Neden böyle olduğunu sordum. '
Bazı sütü bozuklar, hem de büyük paralara da değil, 3- 5 liraya üniformasını satıyorlar’ dedi.
'
Nasıl düzelir peki bu iş?' diye sordum.
‘Halkın da bilinçlenmesi lazım. Özellikle kamyon sürücüleri alışmışlar, hiçbir eksikleri olmasa dahi ‘Al abi çorba içersin’ diye para uzatıyorlar. Soruyorum, kaç para alıyorsun diye 500 lira.Yahu kardeşim ben 1500 lira alıyorum, sen bana çorba parası veriyorsun bu nasıl iş!’ dedi.
‘Şikayet olursa ne ceza veriliyor’ diye sordum.
‘Her polisin aracının plakası onun kodudur, 155’i arayıp şu kodlu memur şu noktada benden usulsüz para istedi diye şikayet edersen mutlaka araştırılır, memur açığa alınır.Bütün konuşmalar kaydediliyor, ayrıca Emniyet Müdürümüz de bu konuda çok hassas’ dedi.

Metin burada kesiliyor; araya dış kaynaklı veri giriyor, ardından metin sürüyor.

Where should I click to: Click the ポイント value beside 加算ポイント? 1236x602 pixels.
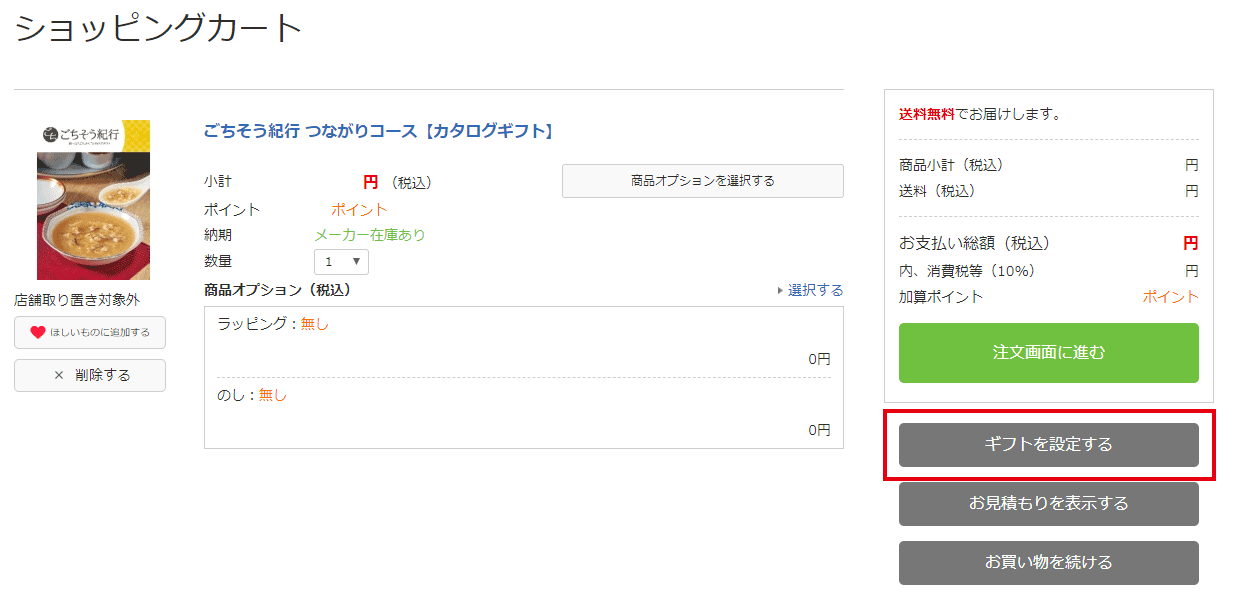pyautogui.click(x=1170, y=297)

'Kendi adını vermek zorunda mı şikayet eden ?’ dedim. Vermek zorunda değilmişsin , ama en azından plakanı verirsen şikayetin daha ciddiye alınırmış. Bazen fazla tonajlı araçların geçeceği yollardan ekibi uzaklaştırmak için sahte şikayette bulunanlar oluyormuş, bunu hissederlerse yerlerinden kıpırdamıyorlarmış.

'Memur açığa alınınca ne olur?’dedim.
‘En azından görev yeri değişir, değişsin de zaten’ dedi.
İdrar yollarındaki enfeksiyon için Urfamiycin500 tb 3x1 verdim ve korunmadan cinsel ilişkiye girmemesini, daha ciddi ve ölümcül enfeksiyonlar da kapabileceğini hatırlattım.
Fotoğraflar sırasıyla Moskova, K.Kore, Kabil, Çin, Irak ve Erivan'dan trafik polisleri.